Do you want the deliciousness of homemade cinnamon rolls but don’t have all the time needed for yeast cinnamon rolls? This recipe uses baking powder and baking soda as leaveners, leaving you with fresh baked cinnamon rolls in a fraction of the time.

Dough Ingredients

Dry:

  • 3 ¼ cups (390g) EMH Organic Pastry Flour (can substitute EMH Organic General-Purpose Flour)

  • ¼ cup granulated sugar (50 g)

  • 2 teaspoons baking powder

  • ½ teaspoon baking soda

Wet:

  • ¼ cup (4 tablespoons) salted butter melted

  • ¾ cup buttermilk (can replace with 1 teaspoon vinegar + ¾ cup milk or alternative milk)

  • 1 large egg

Filling Ingredients

  • 3 tablespoons melted butter

  • ¼ cup brown sugar (or ¼ cup sugar + ½ teaspoon molasses)

  • 1 tablespoon cinnamon

Icing Ingredients

  • 2 ounces cream cheese, full-fat or Neufchatel, softened

  • 1 tablespoon butter, softened

  • 1/3 cup (40g) confectioners’ sugar

  • 1 teaspoon vanilla extract

Directions

  • Place oven rack on the middle shelf and preheat oven to 375°. Grease 8x8 (or 9x9) pan with butter or non-stick spray.

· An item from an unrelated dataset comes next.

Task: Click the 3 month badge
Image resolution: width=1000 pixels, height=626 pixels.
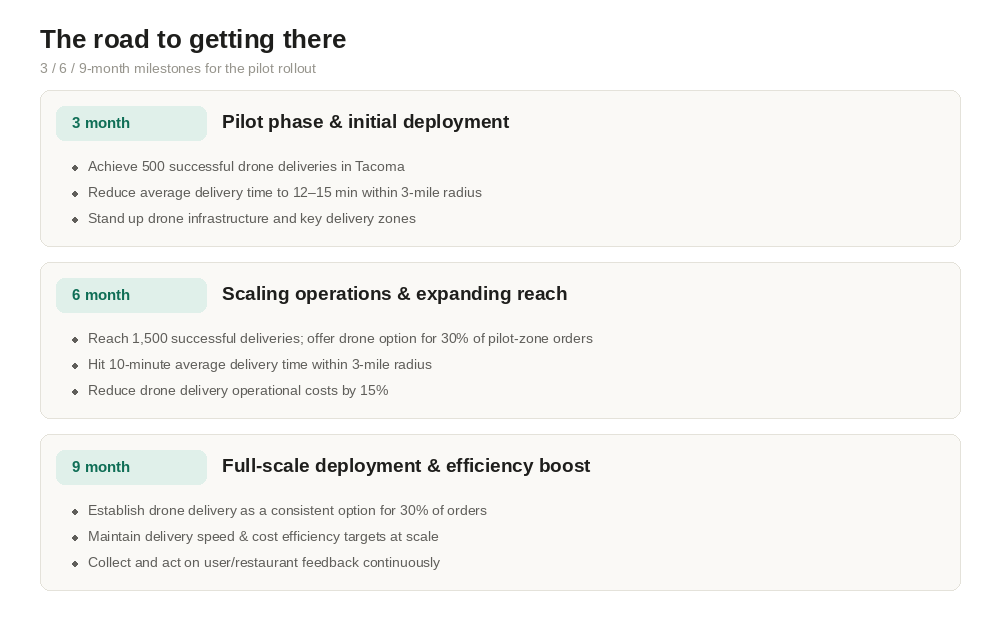Action: click(x=131, y=123)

  • Combine dry ingredients by sifting into a medium size bowl. In a separate microwave safe bowl melt the butter and stir in remaining wet ingredients, and add to flour. Stir until all flour is incorporated, being careful not to overwork the dough. Dough should be tacky but not sticky. Add extra flour a tablespoon at a time if needed for consistency.

  • Sprinkle about a tablespoon of flour on your clean work surface. Gather the dough and lay it on your work surface. Using a lightly floured rolling pin, roll out your dough to about 10x14-inch rectangle. Add a little flour if dough is sticking to rolling pin.

  • Melt the butter in a microwave safe bowl and add the remaining filling ingredients. Spread onto the dough with the back of a rubber spatula all the way to the edges.

  • Roll the dough into a tight 14-inch log. Use a rubber spatula to help gently free the dough from your work surface if necessary as you roll.

  • Cut into 12 equal pieces and place in prepared pan.

  • Bake for 22-26 minutes until lightly browned around the tops and edges. If tops are getting too brown before the middle is done, tent with foil to ensure even baking.

  • Meanwhile combine all icing ingredients in a microwave safe bowl (warm in microwave if needed). Stir with a whisk or rubber spatula until smooth. Let cinnamon rolls cool 15 minutes before applying icing.

  • Should there happen to be leftovers, cover and store at room temperature for two days. Can be frozen up to three months and thawed overnight in the fridge. Warm before enjoying.